Lawsuit Overview
An investor filed a lawsuit in Delaware State Court on behalf of current investors of Protection One, Inc. (NASDAQ:PONE), who purchased the PONE shares before April 26, 2010, against Protection One, member of its board of directors and certain majority stockholders alleging breach of fiduciary duty.
According to the complaint the plaintiff alleges breaches of fiduciary duty the Board of Directors of Protection One arising out of their attempt to Protection One, Inc. (NASDAQ:PONE) to affiliates of GTCR. Protection One, Inc., located in Lawrence, KS is a provider of electronic security alarm monitoring services, providing installation, maintenance and electronic monitoring of alarm systems to single-family residential, commercial, multifamily and wholesale customers.
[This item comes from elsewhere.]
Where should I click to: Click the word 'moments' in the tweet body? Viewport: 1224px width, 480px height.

On Monday, April 26, 2010, Protection One, Inc. (Nasdaq:PONE) announced that it has entered into a definitive agreement to be acquired by affiliates of GTCR at a transaction value of approximately$828 million, including the refinancing of Protection One's debt. Under the terms of the agreement, an affiliate of GTCR will commence on or about May 3, 2010 a tender offer to acquire all of the outstanding common stock of Protection One for $15.50 per share in cash.
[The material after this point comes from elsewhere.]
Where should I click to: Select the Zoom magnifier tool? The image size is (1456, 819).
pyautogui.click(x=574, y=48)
According to Protection One, Inc. its board of directors unanimously approved the transaction and the offer price represents a premium of 13% over the April 23, 2010 closing stock price of $13.76, and a premium of 118% over the $7.10 closing stock price on January 19, 2010, which was the last business day prior to Protection One's public announcement that it was considering a possible sale of the company.
Shares of Protection One, Inc. (PONE) traded after the takeover announcement at $15.43 per share, and at $13.94 per share the trading day before the news. PONE shares reached over $20 per share in 2007, and $24 per share in 2006.
According to the complaint Protection One is controlled by its majority stockholders, which are investment vehicle controlled by defendant Quadrangle Group, LLC and former Quadrangle investment vehicles now controlled by defendant Monarch Alternative Capital LP, which collectively own approx. 70% of Protection One’s outstanding common stock and designate a majority of its board and elect all its directors. The plaintiff alleges that GTCR Group intends to take Protection One private and cash out its minority stockholders for inadequate consideration of $15.50 per share and that the majority stockholders Quadrangle Group, LLC and Monarch Alternative Capital LP have breached their fiduciary duty because they have irrevocable agreed to tender to GTCR Group since the 60% minimum tender condition for GTCR Group’s $15.50 Tender Offer for all outstanding shares of PONE stock will be satisfied even if not a single share of PONE stock owned by stockholders other than Quadrangle Group, LLC and Monarch Alternative Capital LP is tendered in the tender offer.